| Quoted passage |
0

I am new to pytorch-distributed, and any input will help. I have a code working with a single GPU. I am trying to make it distributed. I am getting a socket connect error. Below is the code ( I am avoiding the part of the code that may not be the issue). I suppose it's a socket error.

$> torchrun --nproc_per_node=4 --nnodes=1 train_dist.py CODE:

import datetime
import os
# os.environ["CUDA_VISIBLE_DEVICES"] = "1"
import time
import sys
import numpy as np
import torch
from torch.utils.data import DataLoader, DistributedSampler 
from torch.utils.data.dataloader import default_collate
from torch import nn
import torch.nn.functional as F
import torchvision
from torchvision import transforms
import torch.distributed as dist
import utils
from scheduler import WarmupMultiStepLR
from datasets.ntu60_hoi import NTU60Subject
import models.AR_pcd_flow as Models
# Function to initialize the distributed environment
def init_distributed():
 # Example using torch.distributed.launch:
 
 rank = int(os.environ['RANK'])

| Extracted records |
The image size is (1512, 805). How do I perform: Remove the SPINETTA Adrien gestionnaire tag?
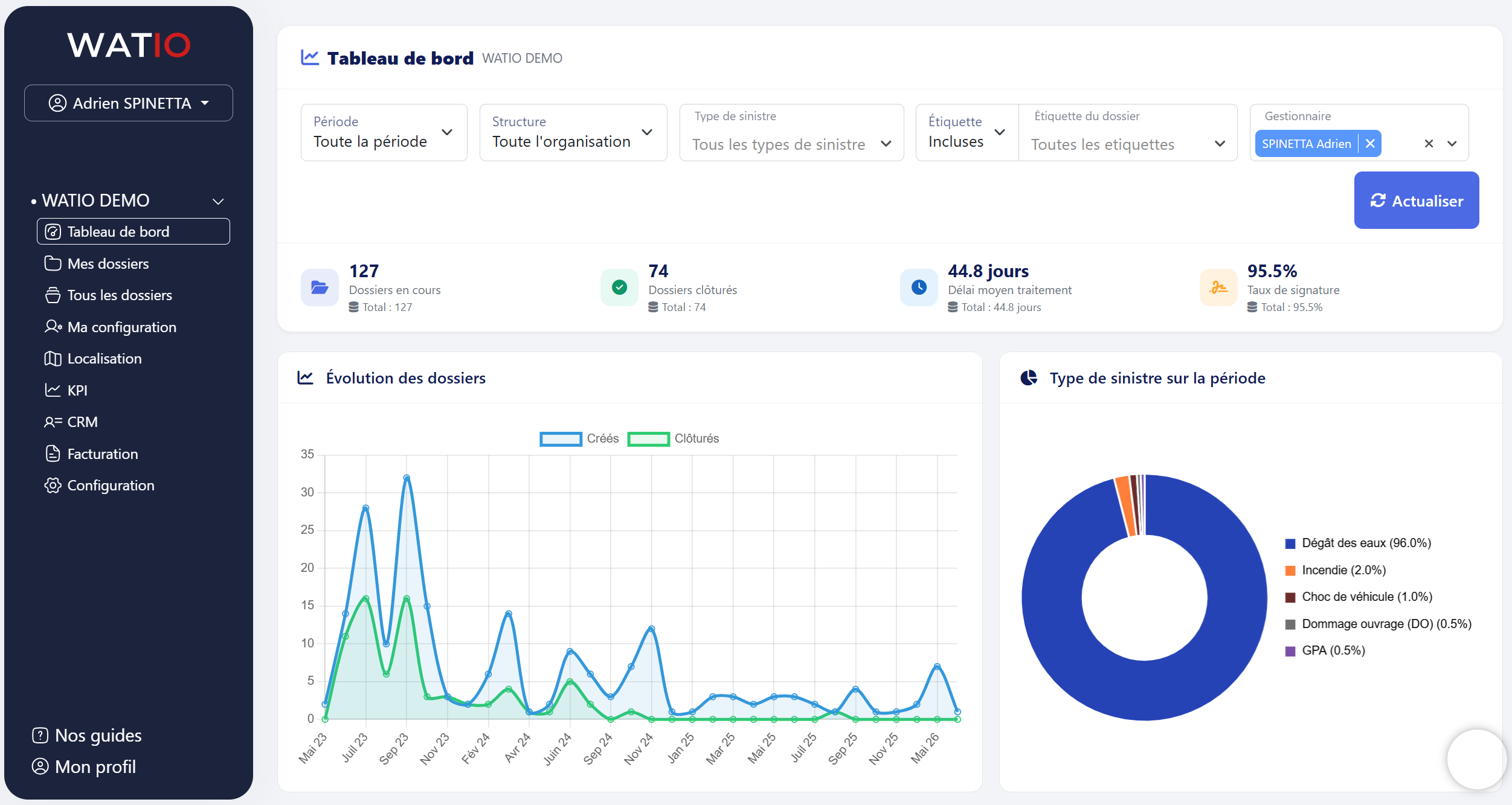click(x=1370, y=144)
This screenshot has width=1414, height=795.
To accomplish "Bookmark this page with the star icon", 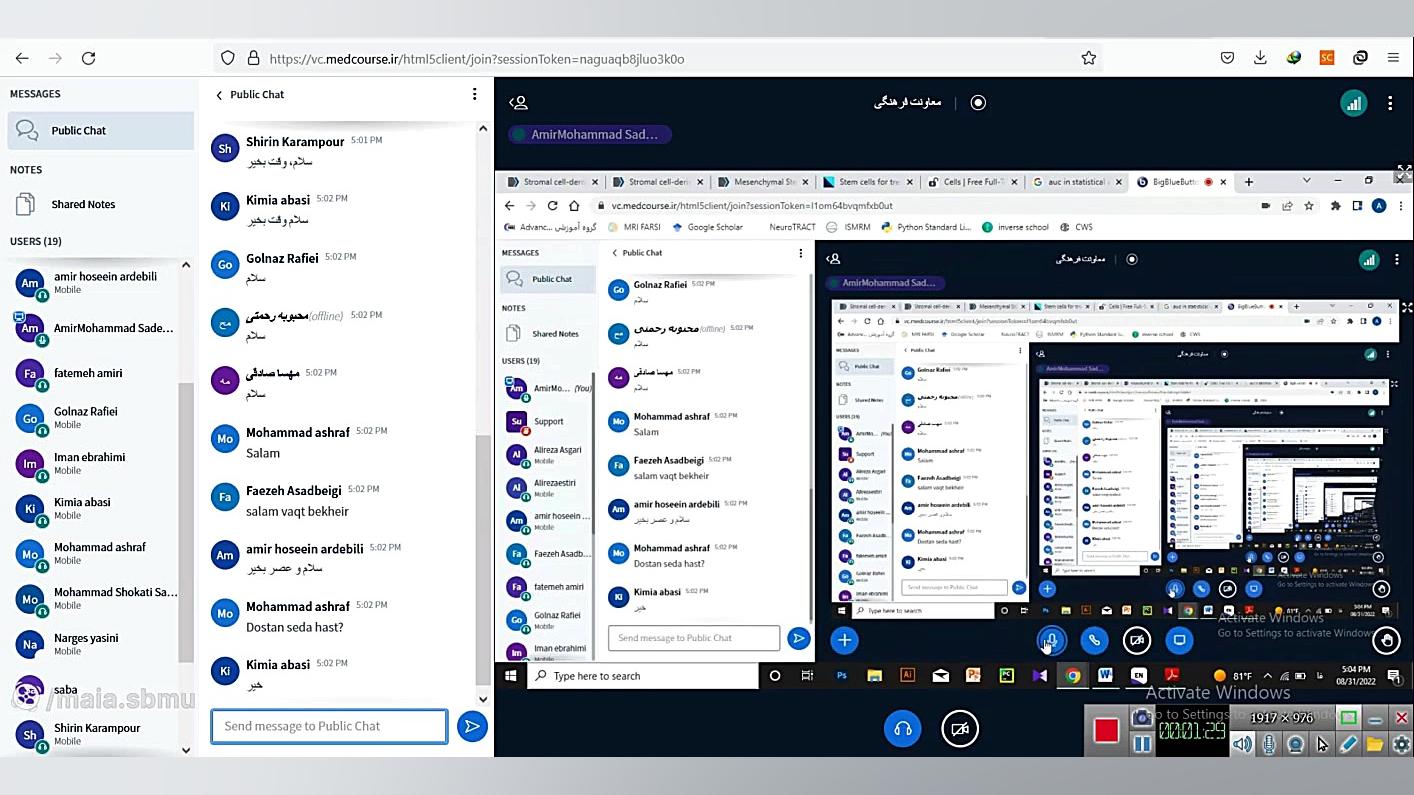I will pos(1088,58).
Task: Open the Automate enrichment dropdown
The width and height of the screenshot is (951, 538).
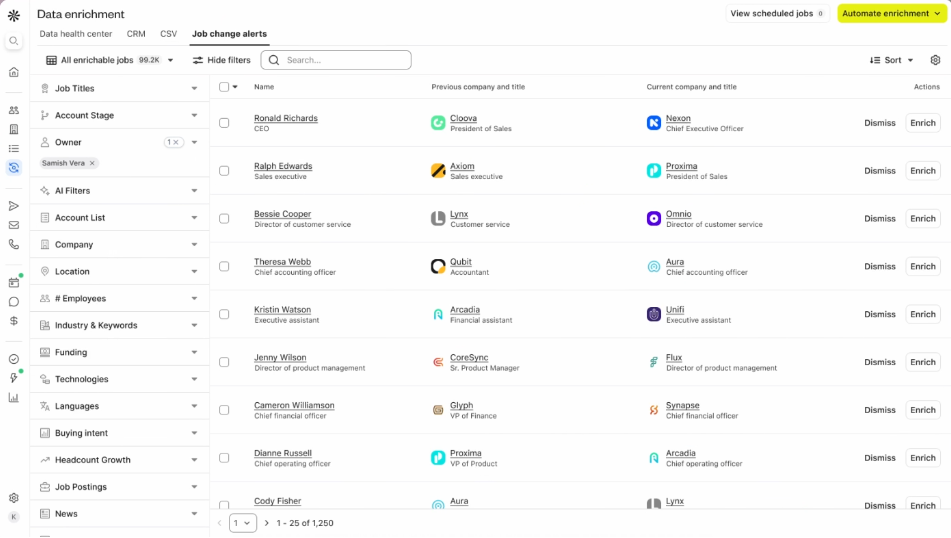Action: click(x=892, y=14)
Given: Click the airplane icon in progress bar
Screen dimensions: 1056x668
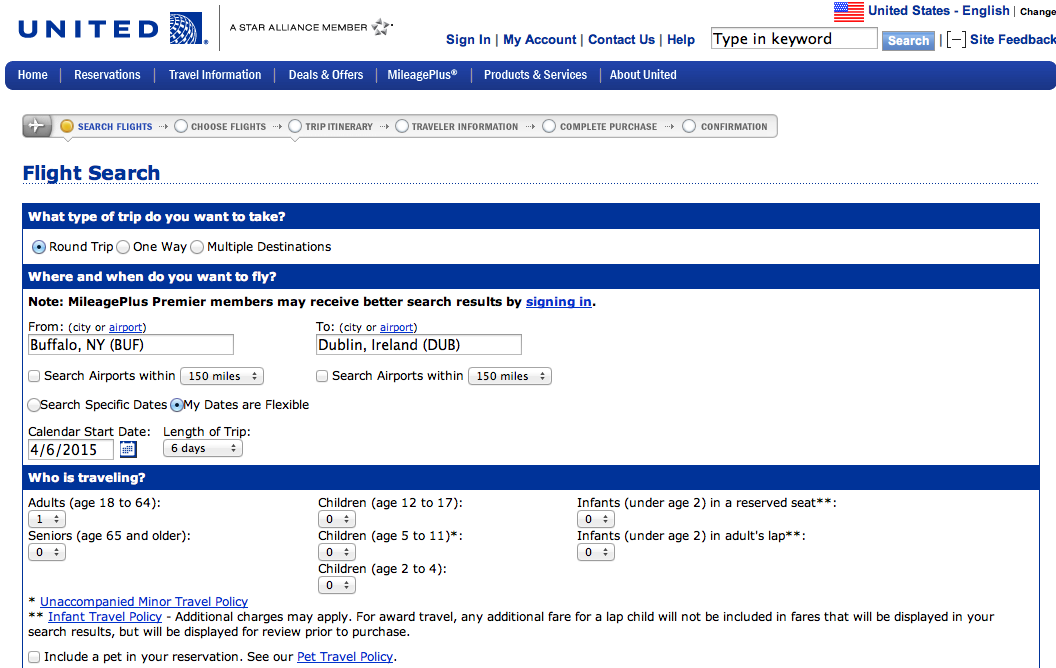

| Instructions |
1 - Repeat the stretch of the forum post from "I am new to" through "a socket error.", substituting "single machine" for "single GPU".
2 - Decide whether each statement agrees with the forum post, answering yes or no and quoting the words that settle it.
(a) The poster's code already runs on a single GPU.
(b) The torchrun command starts eight processes per node.
(c) DistributedSampler is imported from torch.utils.data.
3 - In the forum post, which environment variable does init_distributed read to set the rank?

| Results of the tasks |
1 -
I am new to pytorch-distributed, and any input will help. I have a code working with a single machine. I am trying to make it distributed. I am getting a socket connect error. Below is the code ( I am avoiding the part of the code that may not be the issue). I suppose it's a socket error.

2 -
(a) Yes: "I have a code working with a single GPU."
(b) No: "--nproc_per_node=4"
(c) Yes: "from torch.utils.data import DataLoader, DistributedSampler"

3 - RANK, read as int(os.environ['RANK']).